Ante este escenario, Pekín recurre al acopio masivo de oro, no sólo como cobertura frente a un dólar debilitado o ante sanciones internacionales en forma de aranceles, sino como un intento de respaldar su moneda y evitar que se desplome bajo el peso de la crisis interna. Si el yuan se devaluase en exceso, el coste de la deuda china se dispararía de manera dramática, poniendo en riesgo la estabilidad financiera del país y, con ella, la del resto del mundo.
Lo peor: la demografía global
Detrás de todo esto está el factor más perturbador: la población. Europa y Japón llevan años con menos nacimientos que entierros. Y en China ya ha empezado a reducirse. Nunca antes la humanidad había afrontado un futuro donde cada generación será más pequeña que la anterior. Nos enfrentamos a un desafío completamente nuevo para el que no existen antecedentes ni recetas.

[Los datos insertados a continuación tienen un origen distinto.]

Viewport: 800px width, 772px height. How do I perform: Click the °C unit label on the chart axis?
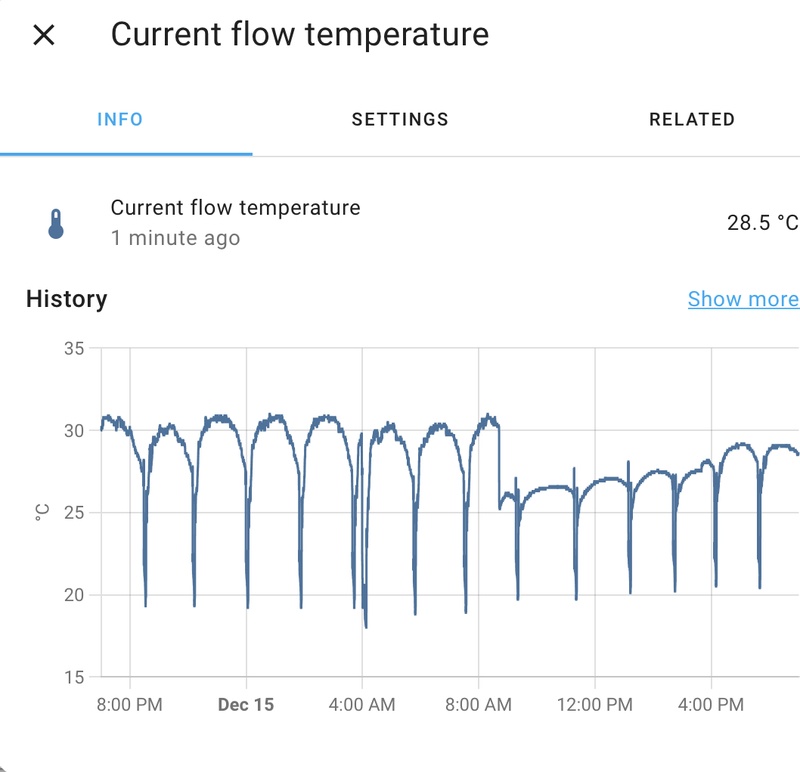click(42, 513)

Algunos confían en que la inteligencia artificial compense la pérdida de trabajadores y productividad. Es posible que ayude, pero a lo sumo lo hará de forma marginal. La historia nos enseña que los grandes avances dependen del número: cuanta más gente nace, más posibilidades hay de que surjan esos genios capaces de dar los saltos disruptivos imprescindibles para el progreso y el bienestar. Como diría Spengler, el número es destino. Y hoy, el destino tiene una trayectoria alarmantemente descendente.
La crisis que asoma es, sobre todo, la cara visible de esta crisis demográfica. La deuda se dispara porque hay menos jóvenes y más viejos, menos trabajadores para sostener a más pensionistas, menos mentes brillantes frente a cada vez más dependientes. Los intereses suben porque los Estados son menos solventes a largo plazo. Y el oro sube porque las monedas respaldadas por sociedades que se encogen pierden credibilidad. Todo encaja si se mira desde esta perspectiva: la economía es, en el fondo, demografía aplicada.
Derechos sin recursos
La irresponsabilidad fiscal de los gobernantes durante las últimas décadas es más que evidente. Pero sería ingenuo pensar que todo se reduce a sus decisiones. En el fondo, los políticos no son más que el espejo de unas sociedades que han perdido el contacto con la realidad. Sociedades que han llegado a creerse que se pueden atender demandas que tienden a infinito con recursos que no lo son o, peor, que decrecen por culpa de la baja natalidad y el envejecimiento.
A esa ecuación imposible se le ha contrapuesto durante demasiado tiempo un truco semántico: llamar «derechos» a lo que, en realidad, son prestaciones del Estado de bienestar. Sin embargo, los derechos, si no hay recursos para respaldarlos, son papel mojado. En el mundo de lo real, la retórica siempre sucumbe frente a la aritmética.
Frédéric Bastiat lo resumió con un sarcasmo: el Estado es la gran ficción mediante la cual todo el mundo intenta vivir a expensas de todo el mundo. Esa ficción ha durado lo que ha durado el crédito barato y la ilusión demográfica. Es muy probable que en breve lo único que quede por redistribuir sea la amarga conciencia de haber confundido privilegios que han devenido en impagables con derechos que está prohibido discutir.